- _Job 1_: Using the mailing-list excerpt, answer each question on its own line: (a) What concerns make the proposed move_phys_pages interface unlikely to be received upstream? (b) What is the 'move_phys_pages' interface meant to test without plumbing out the entire system? (c) Under what condition may a userland interface be designed to generate physical address information for consumption?
- _Job 2_: Copy the part of the mailing-list excerpt that begins at the words "So if there" and stops after "behind admin caps.", with "exploratory" put in place of "experimental".
— start of Page —
Please note that this proposed interface (move_phys_pages) is very
unlikely to be received upstream due to side channel concerns. Instead,
it's more likely that the tiering component will expose a "promote X
pages from tier A to tier B", and the kernel component would then
use/consume hotness information to determine which pages to promote.

(Just as one example, there are many more realistic designs)

So if there is a way to expose workingset data to the mm/memory_tiers.c
component instead of via sysfs/cgroup - that is preferable.

The 'move_phys_pages' interface is more of an experimental interface to
test the effectiveness of this approach without having to plumb out the
entire system.  Definitely anything userland interface should not be
designed to generate physical address information for consumption unless
it is hard-locked behind admin caps.

Regards,
Gregory
Yuanchu Xie March 27, 2024, 10:53 p.m. UTC | #2
On Wed, Mar 27, 2024 at 2:44 PM Gregory Price
<gregory.price@memverge.com> wrote:
>
> On Wed, Mar 27, 2024 at 02:30:59PM -0700, Yuanchu Xie wrote:
> > I realize this does not generalize well to hotness information, but I
> > lack the intuition for an abstraction that presents hotness in a useful
> > way. Based on a recent proposal for move_phys_pages[2], it seems like
> > userspace tiering software would like to move specific physical pages,
> > instead of informing the kernel "move x number of hot pages to y
> > device". Please advise.
> >
> > [2]
> > https://lore.kernel.org/lkml/20240319172609.332900-1-gregory.price@memverge.com/
> >
>
> Please note that this proposed interface (move_phys_pages) is very
> unlikely to be received upstream due to side channel concerns. Instead,
> it's more likely that the tiering component will expose a "promote X
> pages from tier A to tier B", and the kernel component would then
> use/consume hotness information to determine which pages to promote.
— end of Page —
— start of Source excerpt —
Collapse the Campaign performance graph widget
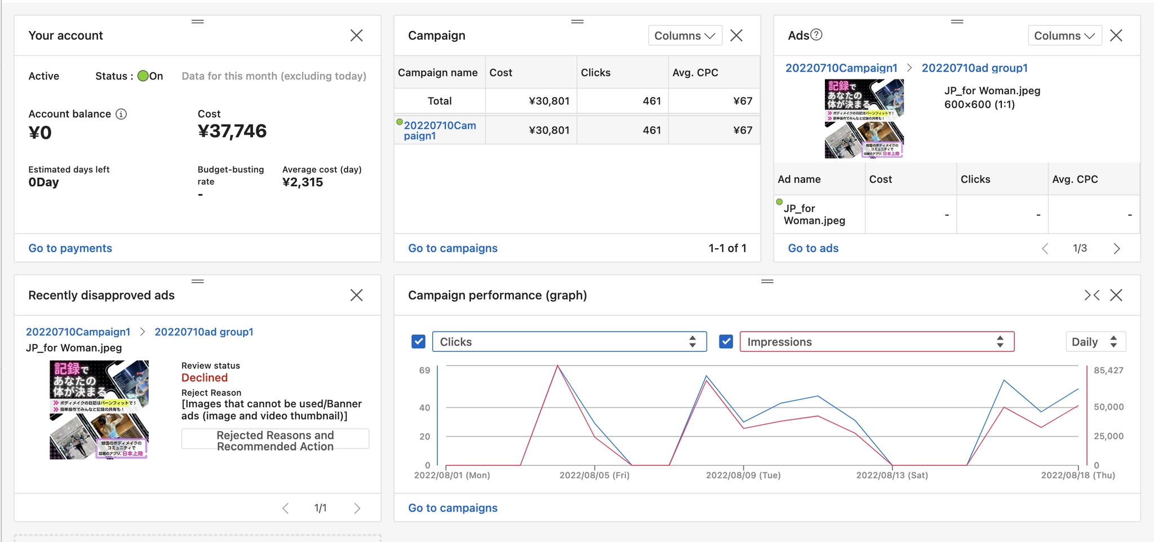The image size is (1154, 542). coord(1091,295)
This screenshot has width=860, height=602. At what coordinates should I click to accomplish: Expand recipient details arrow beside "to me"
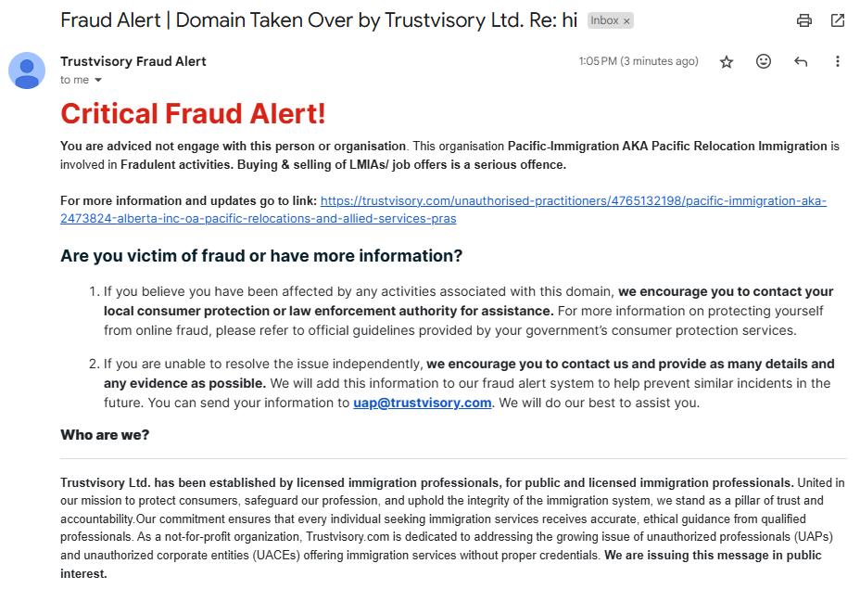(99, 81)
— end of Source excerpt —
- _Worked answer 1_:
(a) Side channel concerns.
(b) The effectiveness of this approach.
(c) Only if it is hard-locked behind admin caps.

- _Worked answer 2_:
So if there is a way to expose workingset data to the mm/memory_tiers.c
component instead of via sysfs/cgroup - that is preferable.

The 'move_phys_pages' interface is more of an exploratory interface to
test the effectiveness of this approach without having to plumb out the
entire system.  Definitely anything userland interface should not be
designed to generate physical address information for consumption unless
it is hard-locked behind admin caps.